By Jeff Mays | February 6, 2013 9:10am

HARLEM — East Harlem's 23rd Precinct had more stop-and-frisks in 2011 than any other precinct in Manhattan — with over 17,000 stops, according to data released by the New York City Police Department.

The district led the next closest precinct, Harlem's 32nd precinct, by more than 4,600 stops, according to the statistics.

Suspicion of weapons possession accounted for almost half of the stops, or 47.6 percent, according to police.

As in the rest of the city, Black people were stopped and frisked more often than those of other races. Although Blacks make up 25.5 percent of residents in the neighborhood, they made up almost 61 percent of the stops in the 23rd precinct.
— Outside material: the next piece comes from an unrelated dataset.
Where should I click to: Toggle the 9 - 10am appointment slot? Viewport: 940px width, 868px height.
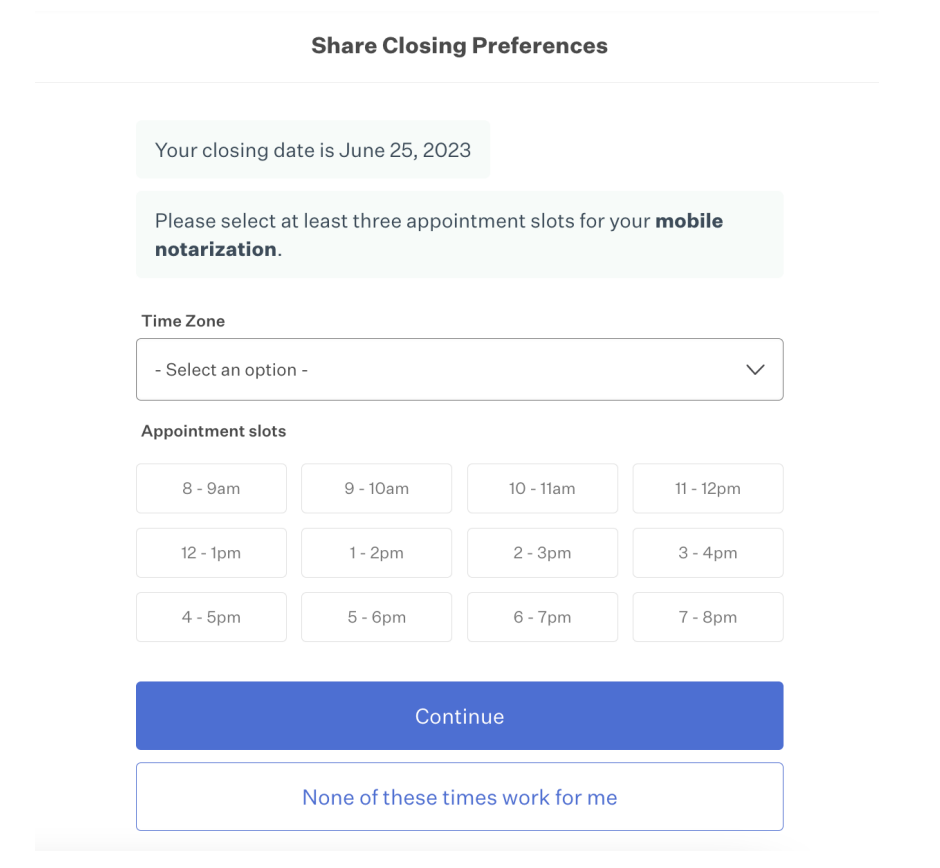click(x=376, y=489)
According to the statistics, Blacks made half of all known crime suspects in the district.

"That's racial profiling," said Darius Charney, an attorney with the Center for Constitutional Rights who is suing the city in a class action lawsuit that charges that stop-and-frisk amounts to racial profiling and is unconstitutional.

Overall, Blacks made up half of the 686,000 stops even though they account for 23.4 percent of the city's population. NYPD officials said the number of stops was low given the 19,600 who were on patrol in 2011.

Charney disagreed. "It's really race that's driving that activity. The less white a neighborhood is, the more stops that happen there," he said.

Hispanics make up 51.5 percent of the residential population in the 23rd Precinct but represented just 36 percent of the people who were stopped.

East Harlem Councilwoman Melissa Mark-Viverito said the number of stops in the 23rd precinct are disconcerting.

"I have expressed that the situation is so aggressive and so negative that it doesn't make the neighborhood safer. It's really stigmatizing to the young people who are stopped," said Mark-Viverito.

The 23rd Precinct recently received a new commander and Mark-Viverito said she hopes that the new leadership is open to change.

A spokesman for the 23rd Precinct could not be reached for comment. The Bloomberg Administration has credited stop-and-frisk with helping to reduce crime.

Both Mark-Viverito and Charney said there were other methods that could be used to attack crime in the neighborhood. Mark-Viverito said a strategy of focusing on the small group of troublemakers in an area might work better than targeting everyone in the neighborhood.

"The lack of willingness to explore other viable options is a problem," said Mark-Viverito.